What Does a Magistrate Do?
A magistrate is a federal trial judge that’s appointed to serve in a district court for an eight-year term, according to the Federal Magistrate Judges Association (FMJA). They are appointed by district judges, who are life-tenured federal judges of a district court. They supervise the activities of the magistrate judges by assigning civil cases for trial. According to the United States Courts, a magistrate is in charge of:
Researching legal issues.
Evaluating information from documents, such as motions and claims.
Presiding over hearings and listening to arguments by opposing parties.
Determining if the information presented supports the dispute.
Deciding if the procedure is being conducted according to law.
A deep and nuanced understanding of the law can come in handy for professionals across all industries seeking nontraditional legal careers. Alternative careers with a non-JD law degree include compliance officers, human resource managers, and lobbyists—all of whom may have a footing in industries such as education, social work, business, health care, and media.
Jarvis notes that he has seen a particular uptick in applicants to Pepperdine Caruso Law who are interested in pursuing social justice work through policy at nonprofits and non-governmental organizations (NGOs).
“From the standpoint of addressing racial injustice, we’re uniquely positioned and have specific classes that we teach students that can help them resolve racial and socioeconomic injustice in the United States and beyond,” Jarvis said.
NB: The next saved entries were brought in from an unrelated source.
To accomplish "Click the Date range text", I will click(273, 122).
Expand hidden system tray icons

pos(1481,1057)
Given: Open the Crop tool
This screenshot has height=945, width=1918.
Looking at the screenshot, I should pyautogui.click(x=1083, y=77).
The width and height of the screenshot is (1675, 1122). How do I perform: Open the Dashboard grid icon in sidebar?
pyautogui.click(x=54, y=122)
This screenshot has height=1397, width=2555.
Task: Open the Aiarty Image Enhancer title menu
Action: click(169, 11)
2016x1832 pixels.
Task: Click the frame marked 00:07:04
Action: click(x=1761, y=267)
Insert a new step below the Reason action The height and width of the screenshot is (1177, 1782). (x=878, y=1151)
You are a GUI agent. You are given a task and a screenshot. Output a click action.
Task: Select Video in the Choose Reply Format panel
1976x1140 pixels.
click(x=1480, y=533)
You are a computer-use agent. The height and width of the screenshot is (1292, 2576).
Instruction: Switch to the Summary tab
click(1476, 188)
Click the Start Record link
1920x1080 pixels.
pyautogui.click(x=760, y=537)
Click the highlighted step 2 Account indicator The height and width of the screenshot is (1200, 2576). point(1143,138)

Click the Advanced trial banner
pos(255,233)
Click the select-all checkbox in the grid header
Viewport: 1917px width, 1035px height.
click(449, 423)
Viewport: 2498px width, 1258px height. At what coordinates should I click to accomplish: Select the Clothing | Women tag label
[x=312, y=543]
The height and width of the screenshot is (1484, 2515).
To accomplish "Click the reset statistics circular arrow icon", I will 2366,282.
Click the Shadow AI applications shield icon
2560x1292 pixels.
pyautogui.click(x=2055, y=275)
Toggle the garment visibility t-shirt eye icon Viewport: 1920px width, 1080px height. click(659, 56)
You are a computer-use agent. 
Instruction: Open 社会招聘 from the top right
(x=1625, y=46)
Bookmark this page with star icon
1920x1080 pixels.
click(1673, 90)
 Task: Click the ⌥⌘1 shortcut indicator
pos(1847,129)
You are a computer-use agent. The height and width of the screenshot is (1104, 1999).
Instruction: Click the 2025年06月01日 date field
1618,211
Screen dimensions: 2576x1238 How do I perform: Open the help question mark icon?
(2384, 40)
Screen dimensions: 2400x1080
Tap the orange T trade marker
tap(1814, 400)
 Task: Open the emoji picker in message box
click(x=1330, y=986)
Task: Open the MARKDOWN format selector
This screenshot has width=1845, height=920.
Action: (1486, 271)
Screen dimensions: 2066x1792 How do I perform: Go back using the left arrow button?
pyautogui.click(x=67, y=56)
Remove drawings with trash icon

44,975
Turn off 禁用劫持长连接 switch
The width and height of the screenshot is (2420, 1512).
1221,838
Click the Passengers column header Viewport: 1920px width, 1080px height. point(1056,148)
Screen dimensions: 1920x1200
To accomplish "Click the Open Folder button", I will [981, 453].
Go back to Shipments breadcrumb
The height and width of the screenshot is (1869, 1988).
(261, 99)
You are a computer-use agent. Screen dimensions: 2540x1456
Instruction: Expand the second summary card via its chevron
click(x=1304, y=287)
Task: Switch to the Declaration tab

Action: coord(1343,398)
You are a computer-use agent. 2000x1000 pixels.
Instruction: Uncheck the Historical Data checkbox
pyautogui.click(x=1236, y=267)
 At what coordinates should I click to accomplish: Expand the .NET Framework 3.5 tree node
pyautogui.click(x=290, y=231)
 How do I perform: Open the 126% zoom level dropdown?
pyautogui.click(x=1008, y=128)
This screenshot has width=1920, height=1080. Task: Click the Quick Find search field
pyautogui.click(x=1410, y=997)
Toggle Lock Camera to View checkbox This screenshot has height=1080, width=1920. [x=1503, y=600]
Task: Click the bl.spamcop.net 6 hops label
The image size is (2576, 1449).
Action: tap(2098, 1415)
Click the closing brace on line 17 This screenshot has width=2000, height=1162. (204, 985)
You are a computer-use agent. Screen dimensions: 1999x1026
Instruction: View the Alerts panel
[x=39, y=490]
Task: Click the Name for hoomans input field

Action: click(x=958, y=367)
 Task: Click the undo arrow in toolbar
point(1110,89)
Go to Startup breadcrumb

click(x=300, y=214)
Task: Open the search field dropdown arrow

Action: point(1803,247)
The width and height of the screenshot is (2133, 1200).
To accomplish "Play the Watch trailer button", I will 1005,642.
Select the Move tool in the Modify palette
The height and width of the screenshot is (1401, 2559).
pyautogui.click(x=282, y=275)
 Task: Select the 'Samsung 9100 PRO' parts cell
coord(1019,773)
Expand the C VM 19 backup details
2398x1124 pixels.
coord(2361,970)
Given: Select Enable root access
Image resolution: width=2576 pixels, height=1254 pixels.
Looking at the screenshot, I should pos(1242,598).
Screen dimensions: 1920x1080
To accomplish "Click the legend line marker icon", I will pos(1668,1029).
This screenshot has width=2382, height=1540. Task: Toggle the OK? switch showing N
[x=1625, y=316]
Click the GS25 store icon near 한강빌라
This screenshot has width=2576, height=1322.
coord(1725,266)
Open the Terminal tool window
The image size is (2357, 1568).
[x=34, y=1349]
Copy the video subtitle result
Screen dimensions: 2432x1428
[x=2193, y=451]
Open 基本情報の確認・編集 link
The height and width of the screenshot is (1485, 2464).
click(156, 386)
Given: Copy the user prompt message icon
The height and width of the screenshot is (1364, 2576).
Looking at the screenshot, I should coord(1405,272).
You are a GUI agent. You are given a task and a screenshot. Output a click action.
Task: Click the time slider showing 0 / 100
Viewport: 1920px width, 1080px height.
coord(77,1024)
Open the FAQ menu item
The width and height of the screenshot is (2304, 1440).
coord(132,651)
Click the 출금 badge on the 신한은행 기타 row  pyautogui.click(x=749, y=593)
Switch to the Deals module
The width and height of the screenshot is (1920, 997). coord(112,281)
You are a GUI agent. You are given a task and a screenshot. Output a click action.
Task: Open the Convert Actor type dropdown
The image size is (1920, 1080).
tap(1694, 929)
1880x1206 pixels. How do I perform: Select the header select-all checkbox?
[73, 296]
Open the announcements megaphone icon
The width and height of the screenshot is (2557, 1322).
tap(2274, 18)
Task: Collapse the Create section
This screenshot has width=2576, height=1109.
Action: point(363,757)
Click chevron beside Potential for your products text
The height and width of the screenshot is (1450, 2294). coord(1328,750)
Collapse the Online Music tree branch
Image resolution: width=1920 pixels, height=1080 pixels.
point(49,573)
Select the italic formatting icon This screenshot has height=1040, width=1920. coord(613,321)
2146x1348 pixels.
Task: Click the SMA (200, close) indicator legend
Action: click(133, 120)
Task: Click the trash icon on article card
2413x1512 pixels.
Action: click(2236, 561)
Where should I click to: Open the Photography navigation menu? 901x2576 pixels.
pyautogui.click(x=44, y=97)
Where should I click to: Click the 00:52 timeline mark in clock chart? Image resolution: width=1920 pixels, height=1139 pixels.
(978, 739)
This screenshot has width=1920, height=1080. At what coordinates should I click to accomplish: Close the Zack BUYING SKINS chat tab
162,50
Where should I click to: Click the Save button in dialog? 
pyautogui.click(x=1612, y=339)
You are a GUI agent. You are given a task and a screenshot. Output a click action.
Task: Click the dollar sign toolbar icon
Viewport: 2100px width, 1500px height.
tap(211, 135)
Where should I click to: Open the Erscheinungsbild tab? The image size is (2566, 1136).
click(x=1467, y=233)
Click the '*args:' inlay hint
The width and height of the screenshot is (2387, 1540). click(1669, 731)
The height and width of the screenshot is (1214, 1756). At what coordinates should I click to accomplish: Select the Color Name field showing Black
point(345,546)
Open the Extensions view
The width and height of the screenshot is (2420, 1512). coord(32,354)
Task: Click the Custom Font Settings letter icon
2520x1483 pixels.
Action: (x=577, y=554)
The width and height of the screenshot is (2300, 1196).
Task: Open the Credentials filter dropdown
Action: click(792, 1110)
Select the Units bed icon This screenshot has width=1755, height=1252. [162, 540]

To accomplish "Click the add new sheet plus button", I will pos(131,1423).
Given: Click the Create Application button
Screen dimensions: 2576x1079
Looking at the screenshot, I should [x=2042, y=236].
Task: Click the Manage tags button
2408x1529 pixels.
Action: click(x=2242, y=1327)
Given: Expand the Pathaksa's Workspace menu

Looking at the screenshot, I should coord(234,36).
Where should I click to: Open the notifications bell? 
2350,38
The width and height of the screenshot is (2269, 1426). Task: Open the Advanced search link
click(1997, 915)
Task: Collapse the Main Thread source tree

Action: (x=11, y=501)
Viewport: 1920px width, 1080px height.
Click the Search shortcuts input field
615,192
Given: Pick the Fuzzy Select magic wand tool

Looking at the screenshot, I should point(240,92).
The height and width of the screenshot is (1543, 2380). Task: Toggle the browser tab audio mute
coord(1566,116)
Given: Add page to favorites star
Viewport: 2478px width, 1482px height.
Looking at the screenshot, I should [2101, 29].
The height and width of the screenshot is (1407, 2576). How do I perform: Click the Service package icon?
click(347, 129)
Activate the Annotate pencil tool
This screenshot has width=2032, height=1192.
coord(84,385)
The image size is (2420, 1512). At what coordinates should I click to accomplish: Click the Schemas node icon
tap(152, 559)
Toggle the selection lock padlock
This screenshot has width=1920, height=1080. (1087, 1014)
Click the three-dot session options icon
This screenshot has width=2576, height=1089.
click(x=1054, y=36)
Those specialized classes focus on cross-cultural conflict resolution, psychology of conflict, employment disputes, and a Race and the Law seminar. Jarvis believes that those who pursue this course of study will also be poised to fill the new diversity, equity, and inclusion (DEI) positions that are being created in large companies, law firms, corporations, and higher education institutions across the country.
“If you have taken all of these classes, you would be as well-equipped, educationally, as you can possibly be to apply for those kinds of jobs,” he said.
Is a Law Degree Worth It for Non-Lawyers?
An MLS or MDR can potentially open up opportunities for people who want to advance in careers where legal knowledge or conflict resolution skills make a difference. Jarvis encourages students to think about what they want to do with their careers in order to determine which degree can serve them best. He points to those diversity, equity, and inclusion positions as a good example of how to maximize the value in a law degree for people who do not want to work as lawyers.
“To go into a place that would hire you for a position like that, you have to show that you have the serious academic and analysis gravitas that a full-fledged master’s degree demands” he said. Just as not everyone needs a full-fledged JD degree, not everyone needs a full-fledged master’s degree. “But as long as you have a plan,” noted Jarvis, “a master’s degree in the law can be a critical stepping stone to a more rewarding career as a non-lawyer.”